(Pointing data for screenshots)
- - - - - - -
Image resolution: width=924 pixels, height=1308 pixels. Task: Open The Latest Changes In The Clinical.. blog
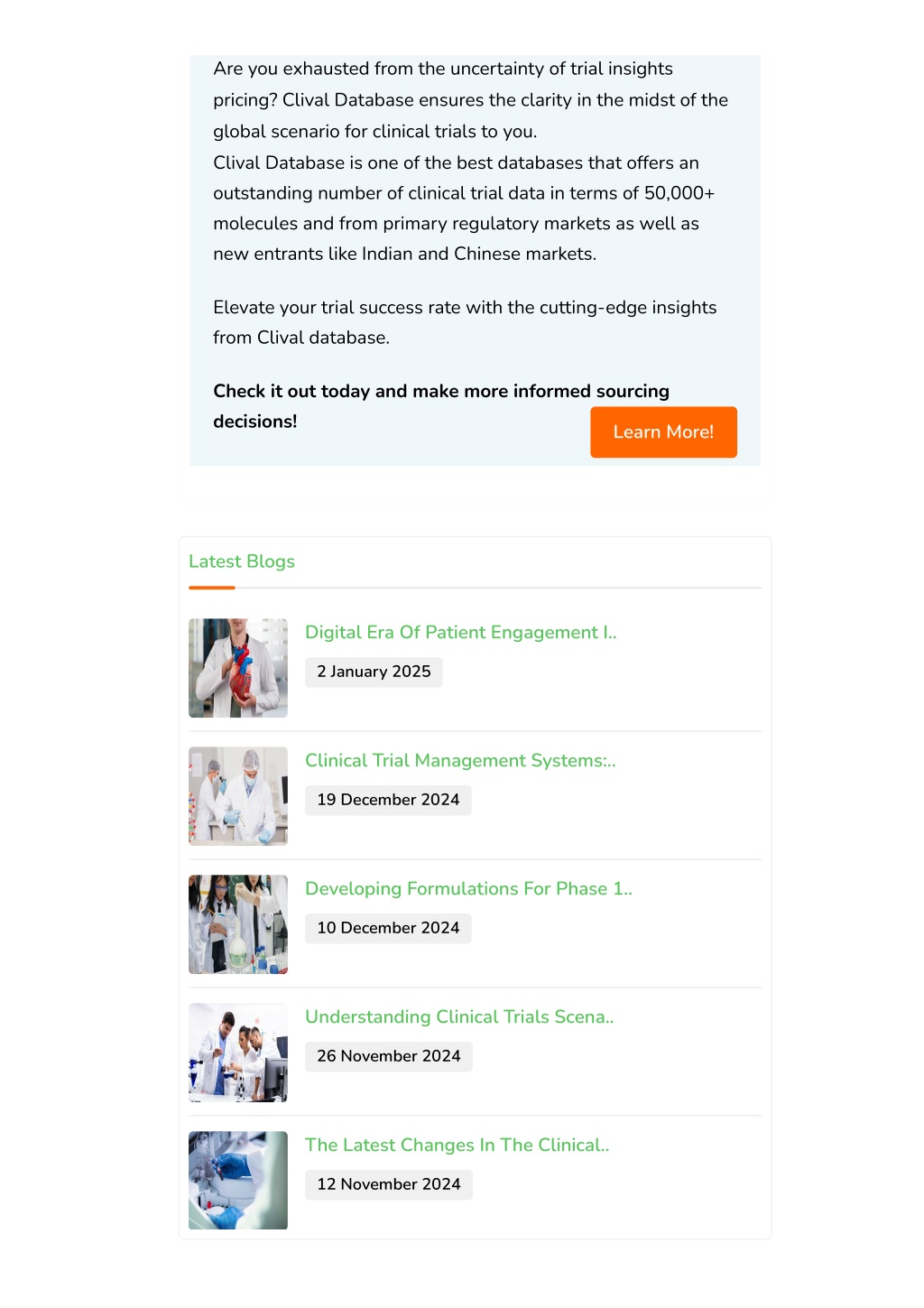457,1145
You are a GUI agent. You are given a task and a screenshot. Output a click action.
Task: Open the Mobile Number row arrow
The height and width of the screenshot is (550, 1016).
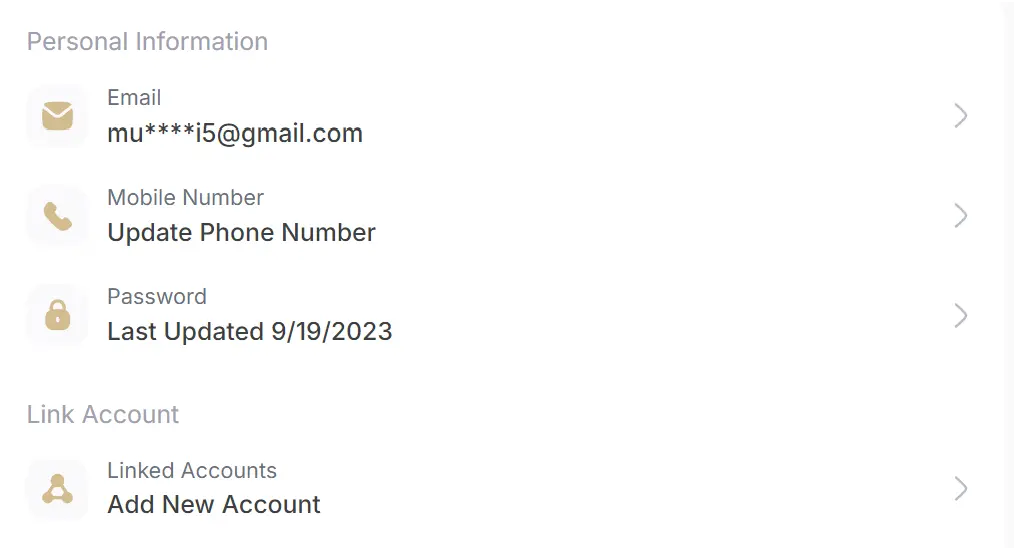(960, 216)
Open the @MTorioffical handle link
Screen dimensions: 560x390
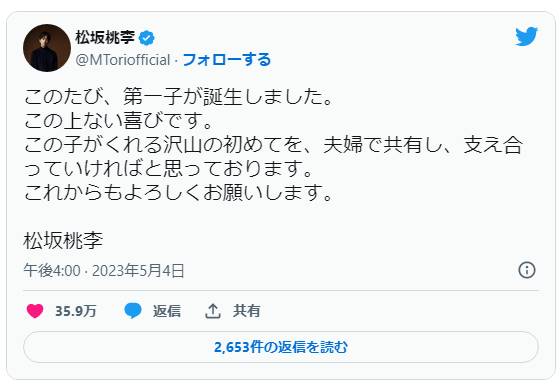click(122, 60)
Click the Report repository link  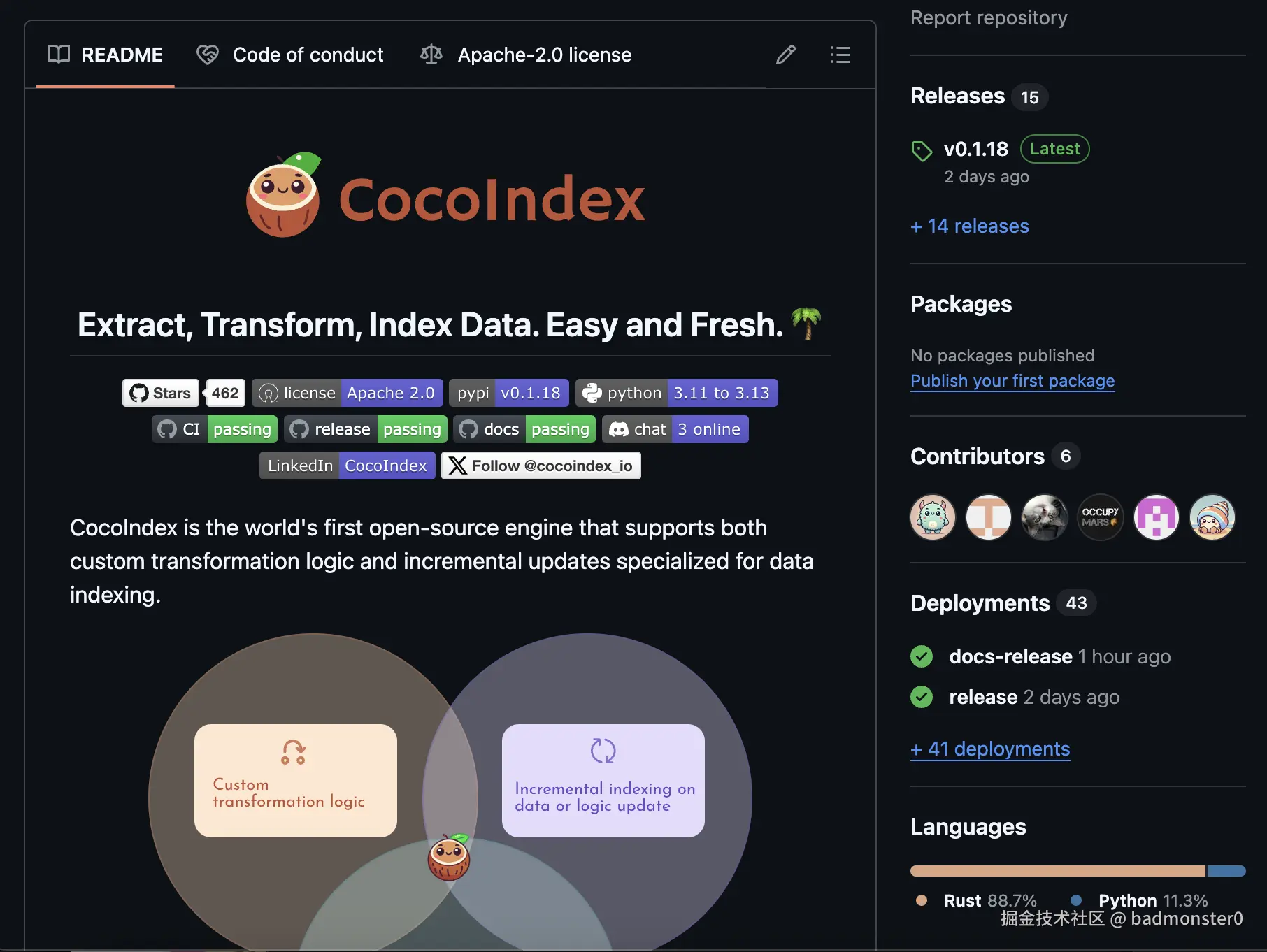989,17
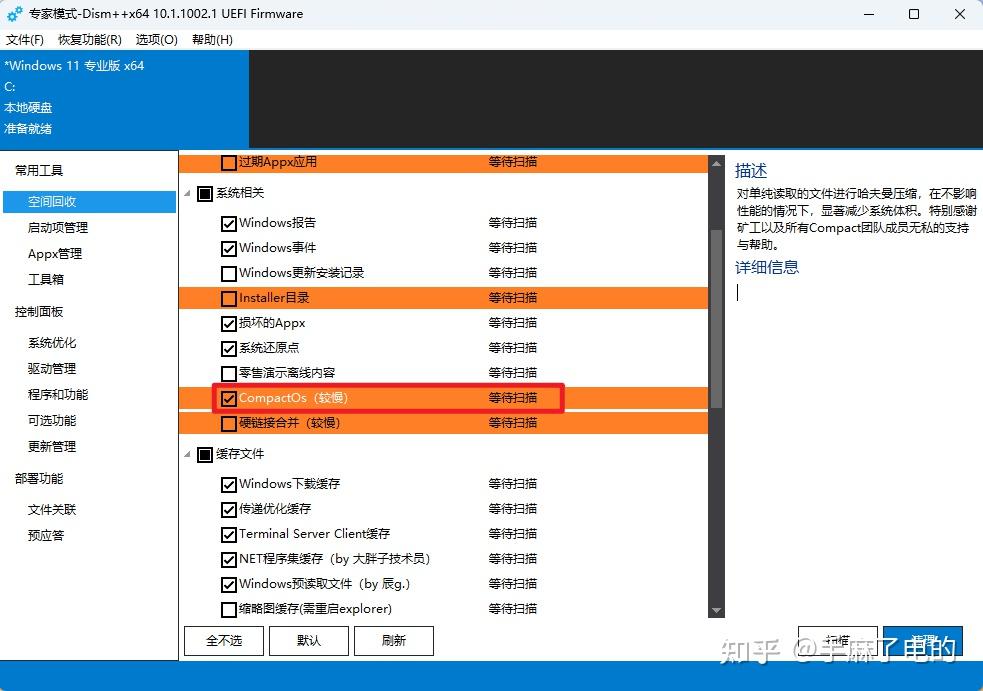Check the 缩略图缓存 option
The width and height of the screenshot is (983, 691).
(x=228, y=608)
- - - - - - -
** Do this **
Find each line in the listing above that contains the word "width", and copy every one of those lines.

** Finished answer **
Image resolution: width=924 pixels, height=1308 pixels. Task: Open The Latest Changes In The Clinical.. blog
The height and width of the screenshot is (550, 1016).
The width and height of the screenshot is (983, 691).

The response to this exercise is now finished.